Propolis is a resinous component from plant exudates created by honey bees. It’s been used in traditional herbal medicine since ancient times and is frequently used as a supplement for the immune system and healthcare. A few categories of propolis, such as Brazilian green propolis, are thoroughly appreciated for their therapeutic potential. Propolis is produced primarily by bees from substances that they gather from particular plants, such as Baccharis dracunculifolia DC. from Asteraceae family (Berretta et al., 2020).

Depending on the plant species in each location, the formulation of propolis differs. Some of the most typical propolis constituents are myricetin, caffeic acid phenethyl ester, hesperetin and pinocembrin, hesperetin, limonin, quercetin, and kaempferol (Berretta et al., 2020). The extract of propolis and some of its components help to reduce viral replication. They also exert inhibitory effects on the signaling pathways of ACE2, TMPRSS2, and PAK1 that are very relevant targets of the SARS-CoV-2. By reducing TMPRSS2 expression and ACE2 anchorage, propolis hampered the entry of the virus into the cell (Berretta et al., 2020). In the understanding of the existing urgency triggered by the COVID-19 pandemic and insufficient therapeutic possibilities, propolis was proposed as an effective, convenient, and possibly relevant therapeutic alternative, easily accessible as an organic nutrient and dietary supplement (Berretta et al., 2020).
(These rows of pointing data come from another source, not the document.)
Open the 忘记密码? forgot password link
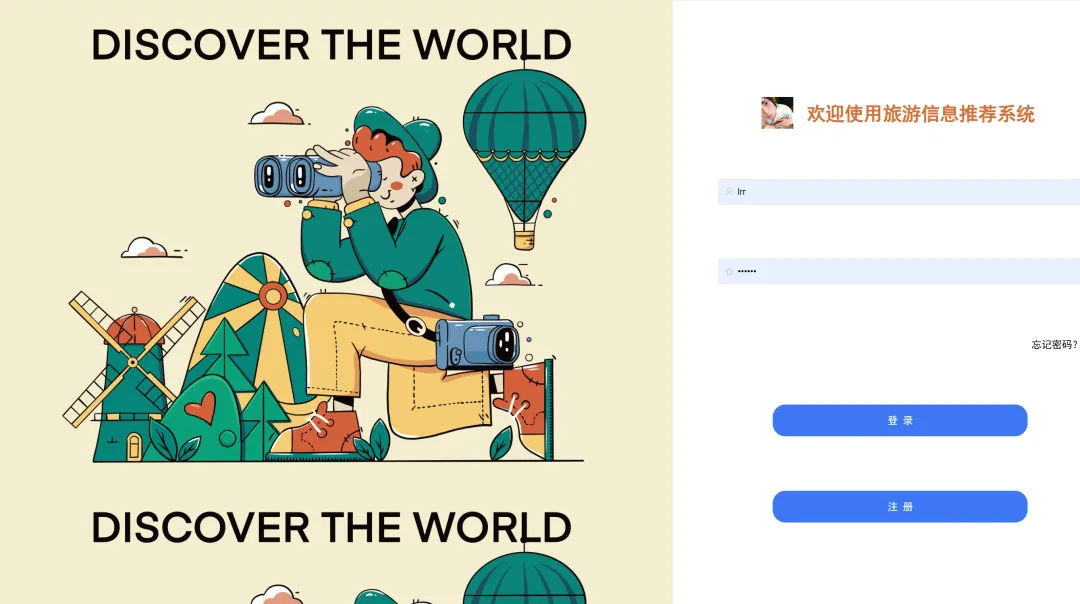This screenshot has width=1080, height=604. (1055, 344)
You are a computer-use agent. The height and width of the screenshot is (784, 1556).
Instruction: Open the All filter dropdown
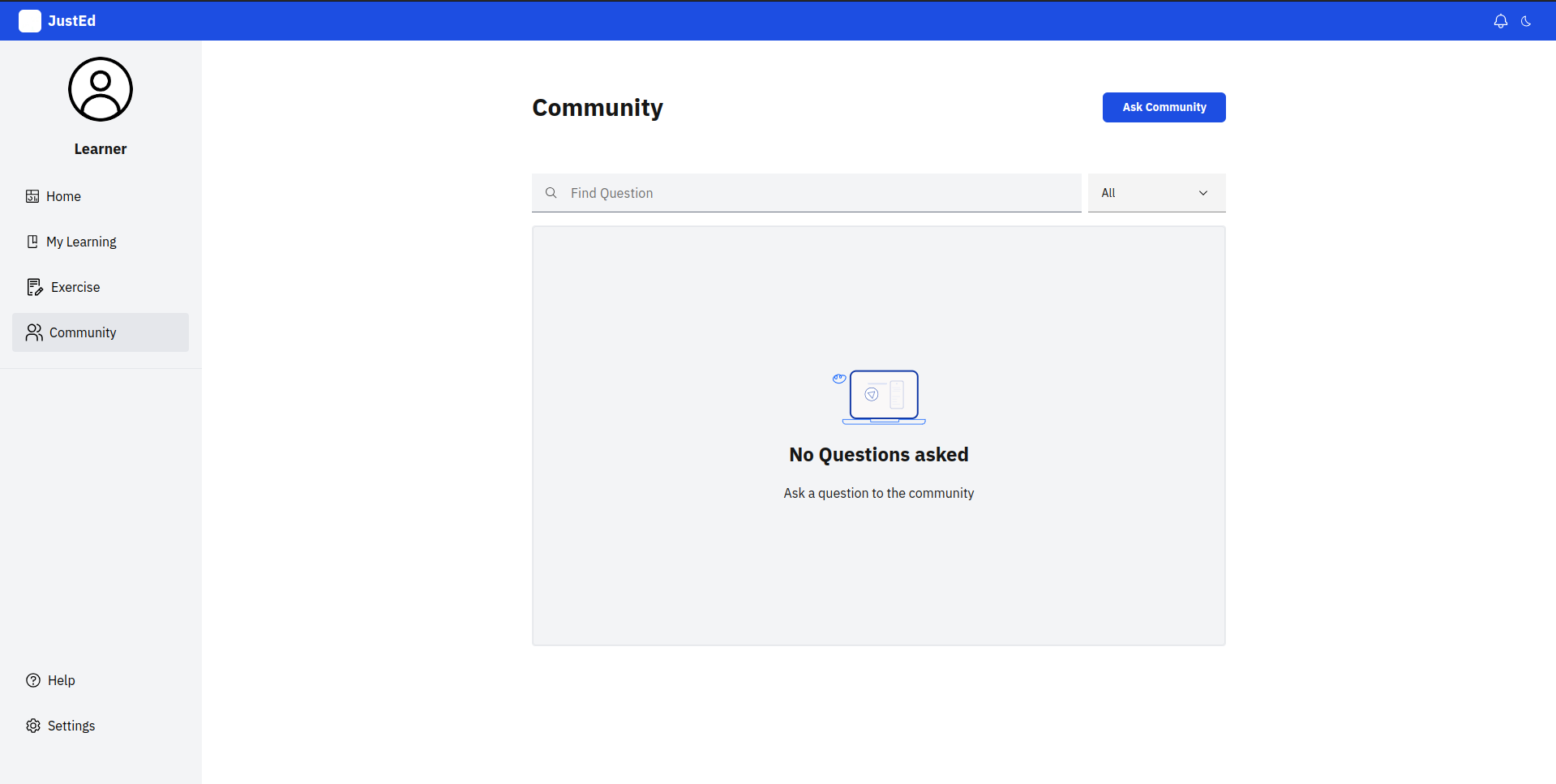[x=1156, y=193]
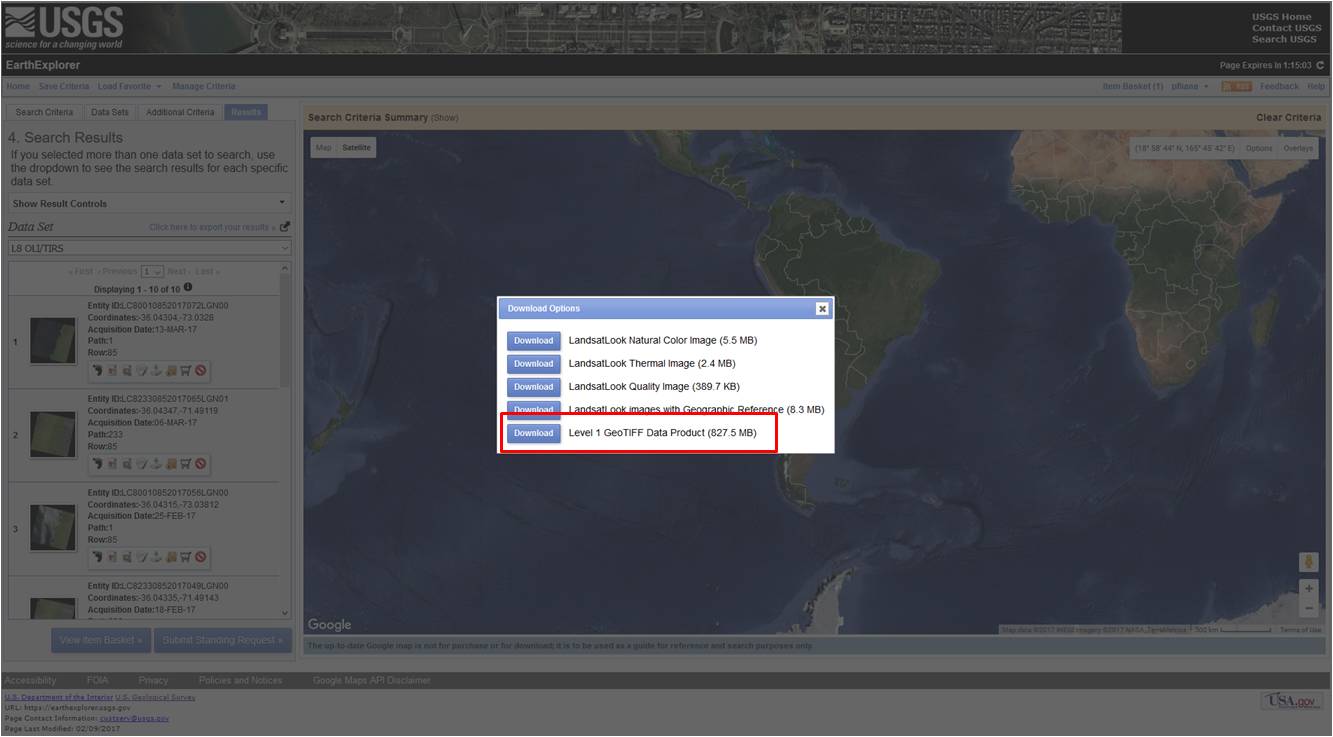Image resolution: width=1333 pixels, height=737 pixels.
Task: Click thumbnail of result 1 scene
Action: [53, 340]

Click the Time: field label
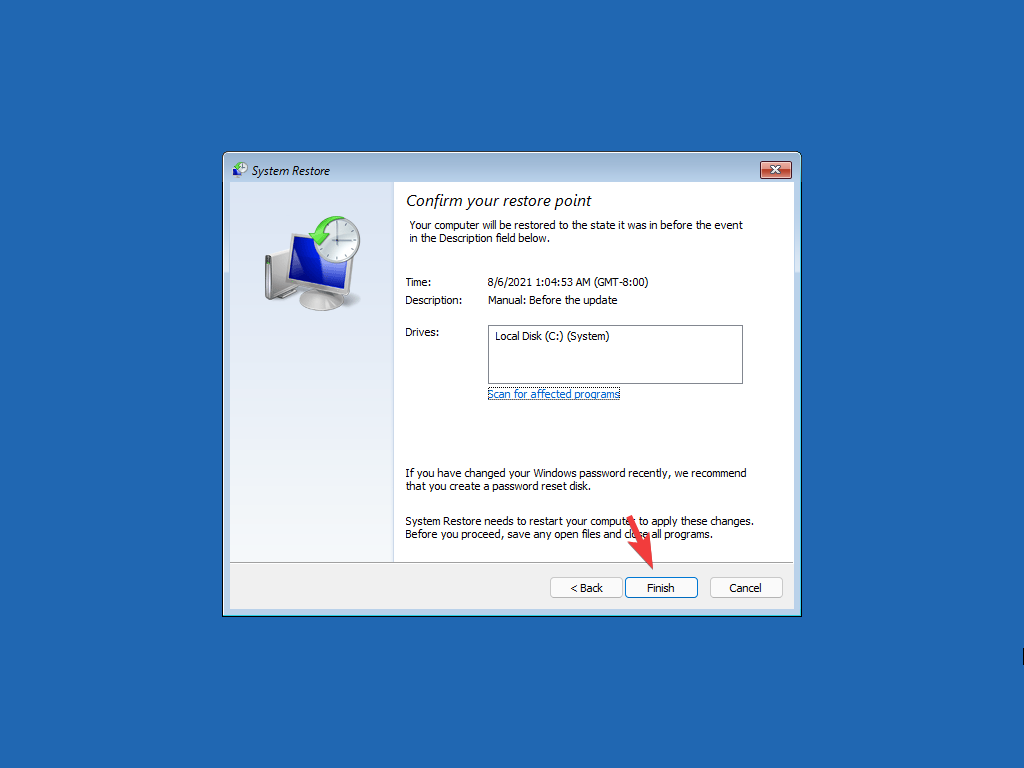(x=418, y=282)
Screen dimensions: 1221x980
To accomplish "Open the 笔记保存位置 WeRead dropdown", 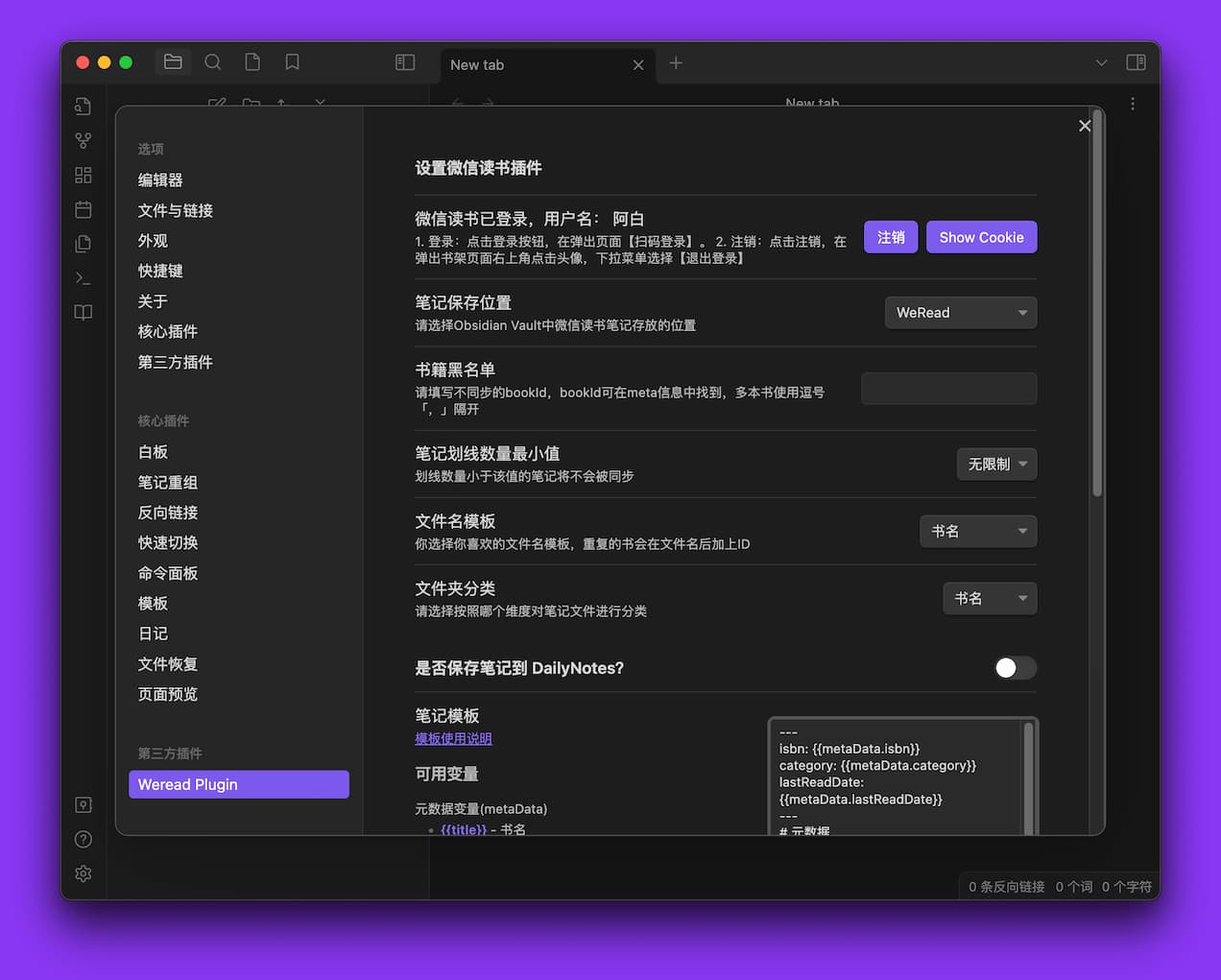I will coord(960,312).
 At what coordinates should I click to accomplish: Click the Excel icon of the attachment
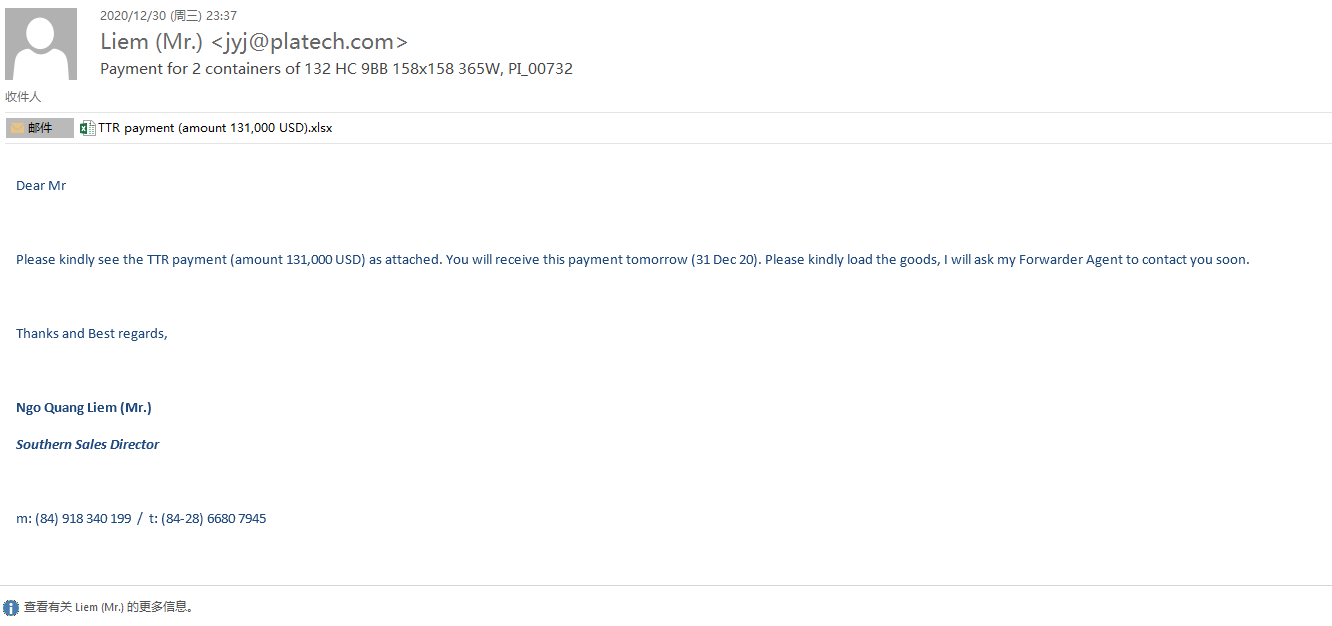coord(88,128)
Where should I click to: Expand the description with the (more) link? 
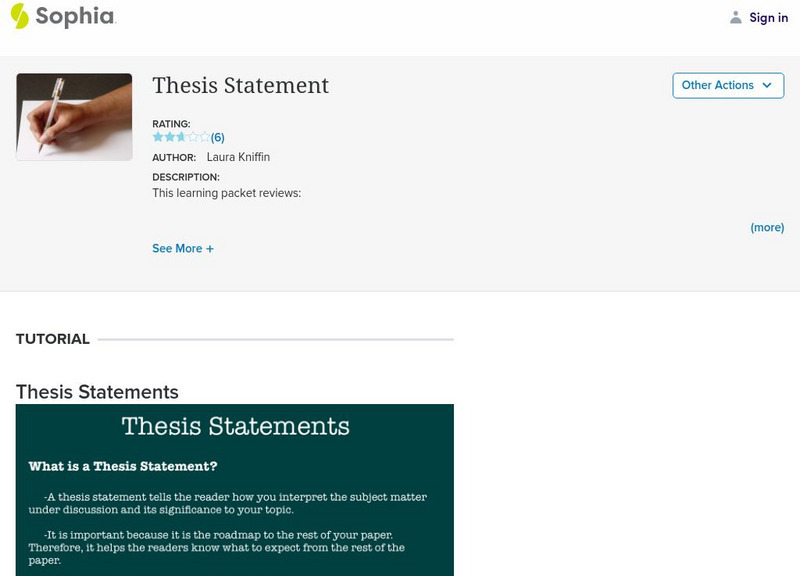(767, 228)
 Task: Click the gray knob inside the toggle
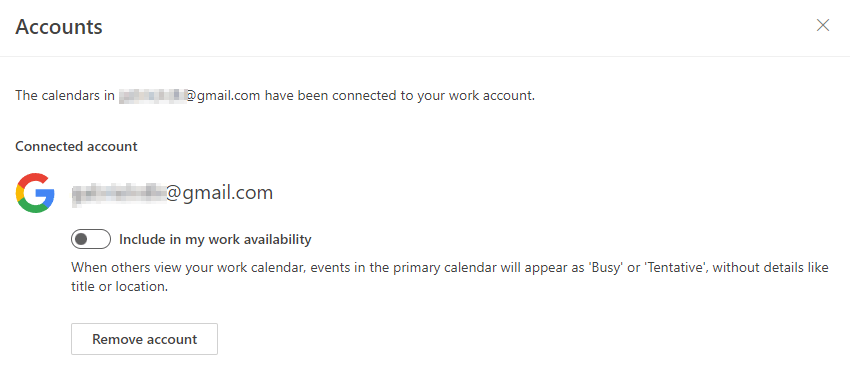[81, 239]
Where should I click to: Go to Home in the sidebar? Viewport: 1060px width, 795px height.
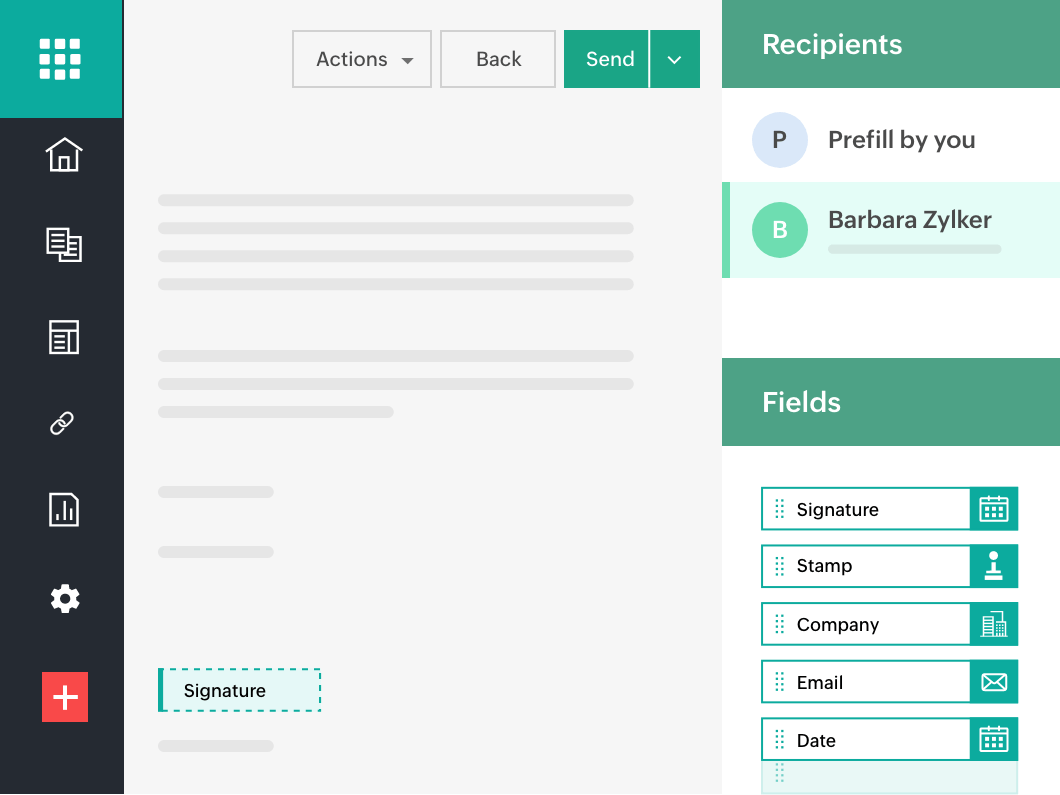pos(64,154)
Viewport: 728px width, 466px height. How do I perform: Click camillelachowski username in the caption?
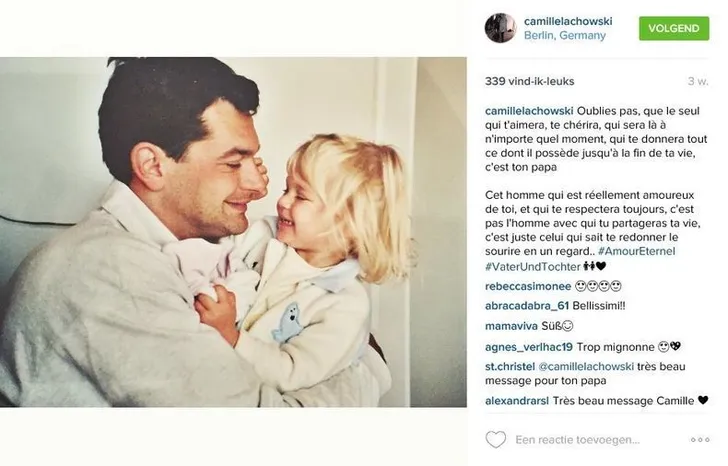click(x=529, y=111)
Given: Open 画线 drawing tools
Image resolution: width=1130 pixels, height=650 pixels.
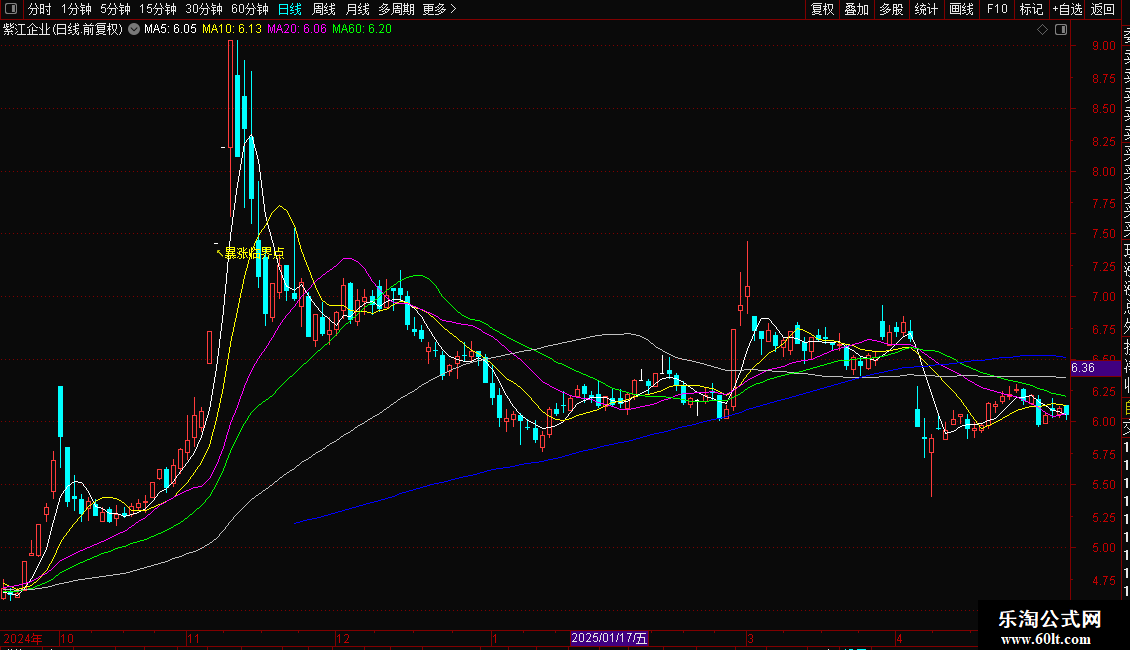Looking at the screenshot, I should [961, 9].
A phase 3, randomized, open, pilot clinical study (ClinicalTrials.gov Identifier: NCT04480593) was conducted on Brazilian green propolis extract (EPP-AF) with hospitalized COVID-19 patients. It ran from June 2, 2020, to August 30, 2020, and its aim was to evaluate the candidacy of this extract as an adjuvant therapy option along with standard treatment including antibiotics or antivirals, vasopressor support, corticosteroids etc. against SARS-CoV-2 infection. In this single (outcomes-assessor) masking approach, 120 patients were randomly separated into three categories. The control group received standard conventional treatment. The first experimental group received 400 mg per day green propolis extract (EPP-AF) and conventional treatment. A second experimental group received 800 mg per day EPP-AF and conventional treatment. After the treatment, oxygen therapy dependency time, hospitalization time, the occurrence of side effects, the rate and severity of acute kidney injury, the need for renal replacement therapy, the need for vasopressor and ICU, invasive oxygenation time, plasma CRP variation data were collected from all three groups, analyzed, and compared (NCT04480593, 2020).